Koniec
"Gry o tron" nieoczekiwanie stał się bliższy, kiedy producenci ujawnili, że dwa ostatnie sezony - siódmy i ósmy - prawdopodobnie będą krótsze niż zazwyczaj. Czy w związku z tym HBO planuje realizację prequela lub spin-offu popularnego serialu - żeby utrzymać przy życiu kurę znoszącą złote jaja? Wygląda na to, że nie.

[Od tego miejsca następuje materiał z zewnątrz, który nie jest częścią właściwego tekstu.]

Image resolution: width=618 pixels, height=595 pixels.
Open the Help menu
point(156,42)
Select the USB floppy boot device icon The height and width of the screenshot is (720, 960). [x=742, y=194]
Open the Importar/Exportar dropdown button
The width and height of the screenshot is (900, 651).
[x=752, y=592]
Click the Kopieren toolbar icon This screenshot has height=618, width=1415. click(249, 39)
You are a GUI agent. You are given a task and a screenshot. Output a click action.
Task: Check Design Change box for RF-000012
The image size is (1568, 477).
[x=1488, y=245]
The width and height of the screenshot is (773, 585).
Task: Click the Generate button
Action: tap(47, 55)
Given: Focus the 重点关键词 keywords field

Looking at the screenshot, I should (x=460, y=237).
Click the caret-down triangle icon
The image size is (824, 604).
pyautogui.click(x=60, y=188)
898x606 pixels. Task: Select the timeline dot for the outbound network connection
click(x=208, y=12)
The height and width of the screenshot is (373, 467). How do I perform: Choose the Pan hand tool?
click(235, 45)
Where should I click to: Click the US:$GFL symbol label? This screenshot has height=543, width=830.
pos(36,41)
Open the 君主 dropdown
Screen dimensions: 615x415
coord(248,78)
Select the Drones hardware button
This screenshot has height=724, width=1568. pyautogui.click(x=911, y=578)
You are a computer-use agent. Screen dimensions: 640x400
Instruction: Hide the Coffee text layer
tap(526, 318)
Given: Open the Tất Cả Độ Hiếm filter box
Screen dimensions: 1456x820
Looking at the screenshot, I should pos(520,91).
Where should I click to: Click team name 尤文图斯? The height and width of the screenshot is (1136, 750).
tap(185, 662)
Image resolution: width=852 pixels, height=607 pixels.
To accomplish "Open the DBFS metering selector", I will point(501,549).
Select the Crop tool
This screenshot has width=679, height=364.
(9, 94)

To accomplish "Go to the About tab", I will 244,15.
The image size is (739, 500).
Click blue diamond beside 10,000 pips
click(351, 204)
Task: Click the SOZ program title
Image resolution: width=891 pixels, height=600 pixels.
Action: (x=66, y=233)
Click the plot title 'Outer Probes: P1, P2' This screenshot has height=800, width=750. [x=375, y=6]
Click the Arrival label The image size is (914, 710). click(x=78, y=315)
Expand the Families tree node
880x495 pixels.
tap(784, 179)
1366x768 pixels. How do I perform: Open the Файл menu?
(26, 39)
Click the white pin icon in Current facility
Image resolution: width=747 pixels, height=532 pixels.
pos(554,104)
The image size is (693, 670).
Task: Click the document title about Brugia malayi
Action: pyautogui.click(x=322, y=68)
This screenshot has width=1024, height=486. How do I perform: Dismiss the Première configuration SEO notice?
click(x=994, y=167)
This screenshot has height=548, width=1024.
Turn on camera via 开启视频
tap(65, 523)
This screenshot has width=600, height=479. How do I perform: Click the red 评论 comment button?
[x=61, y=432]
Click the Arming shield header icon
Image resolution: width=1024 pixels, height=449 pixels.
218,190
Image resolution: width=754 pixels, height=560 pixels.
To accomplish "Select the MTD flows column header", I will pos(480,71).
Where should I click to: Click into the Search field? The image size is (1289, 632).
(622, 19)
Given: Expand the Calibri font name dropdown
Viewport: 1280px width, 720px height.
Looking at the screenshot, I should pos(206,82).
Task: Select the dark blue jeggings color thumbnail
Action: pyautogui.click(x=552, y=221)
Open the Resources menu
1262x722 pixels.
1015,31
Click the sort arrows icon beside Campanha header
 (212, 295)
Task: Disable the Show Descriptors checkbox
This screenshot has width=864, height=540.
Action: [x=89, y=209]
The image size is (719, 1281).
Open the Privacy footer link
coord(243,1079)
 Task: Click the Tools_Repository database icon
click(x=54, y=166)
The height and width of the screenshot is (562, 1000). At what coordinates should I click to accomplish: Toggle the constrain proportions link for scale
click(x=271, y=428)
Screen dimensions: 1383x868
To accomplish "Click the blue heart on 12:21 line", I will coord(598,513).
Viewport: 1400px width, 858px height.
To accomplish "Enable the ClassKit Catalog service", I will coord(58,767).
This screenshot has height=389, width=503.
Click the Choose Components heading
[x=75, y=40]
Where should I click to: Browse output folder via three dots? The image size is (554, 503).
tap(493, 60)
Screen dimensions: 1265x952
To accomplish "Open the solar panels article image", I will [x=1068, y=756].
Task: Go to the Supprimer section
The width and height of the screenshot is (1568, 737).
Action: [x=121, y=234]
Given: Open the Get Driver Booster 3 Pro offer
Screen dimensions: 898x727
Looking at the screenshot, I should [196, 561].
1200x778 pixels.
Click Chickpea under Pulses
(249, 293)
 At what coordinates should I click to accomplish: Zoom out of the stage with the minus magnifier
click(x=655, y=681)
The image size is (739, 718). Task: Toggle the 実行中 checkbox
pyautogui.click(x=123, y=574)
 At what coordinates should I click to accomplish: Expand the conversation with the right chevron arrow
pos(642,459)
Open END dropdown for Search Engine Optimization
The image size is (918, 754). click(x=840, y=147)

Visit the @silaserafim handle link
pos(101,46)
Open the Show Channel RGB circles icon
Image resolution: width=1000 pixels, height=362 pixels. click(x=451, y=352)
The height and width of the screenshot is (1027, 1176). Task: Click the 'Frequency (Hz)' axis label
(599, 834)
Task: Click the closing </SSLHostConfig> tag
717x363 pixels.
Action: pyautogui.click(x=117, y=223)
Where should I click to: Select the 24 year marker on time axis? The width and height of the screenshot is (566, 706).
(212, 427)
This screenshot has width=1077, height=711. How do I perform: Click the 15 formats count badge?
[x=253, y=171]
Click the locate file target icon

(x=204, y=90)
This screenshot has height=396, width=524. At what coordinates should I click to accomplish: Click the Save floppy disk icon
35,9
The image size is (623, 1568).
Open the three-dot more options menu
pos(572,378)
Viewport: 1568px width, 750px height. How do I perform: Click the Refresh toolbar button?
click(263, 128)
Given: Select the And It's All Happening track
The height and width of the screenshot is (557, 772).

Co prawda w styczniu dyrektor programowy HBO,
Mike Lombardo sugerował, że prequel
"Gry o tron" byłby "niesamowitą okazją do wykorzystania". Ale showrunnerzy
David Benioff i
Dan Weiss są innego zdania.
Wiem, że Mike zrobił parę komentarzy na ten temat. Ale kiedy usiedliśmy z nim i powiedzieliśmy mu: "Oto, ile zostało nam godzin do opowiedzenia historii, którą zamierzamy opowiedzieć", nie spotkaliśmy się z odmową, ujawnił
Weiss.
Zależy im na tym, by zrealizować najlepszy możliwy serial, bo wiedzą, że zostanie on na długo. Weiss przyznał, że wyzwaniem jest zachowanie odcinkowej historii interesującą dla fanów.
W którymś momencie, zwłaszcza jeśli mówimy o opowieści w odcinkach, historia rozpada się i traci parę. Istnieje pewien punkt przeciążenia, nawet w świecie tak wielkim, jak nasz, zauważył producent i scenarzysta.
Gdy docierasz do tego punktu i próbujesz pchnąć dalej, ludzie zaczynają się zastanawiać, kiedy to wszystko się skończy. Mają nadzieję, że szybko, i że będą mogli przesiąść się na coś nowego. Nie tego chcieliśmy. Sam
Lombardo przyznał ostatecznie, że HBO nie planuje realizacji kontynuacji.
Nigdy nie tworzyliśmy w ten sposób naszych najlepszych produkcji. Nie wyobrażam sobie, by doszło do tego, jeśli oni nie będą przy tym pracować. Szósty sezon
"Gry o tron" zadebiutuje 24 kwietnia.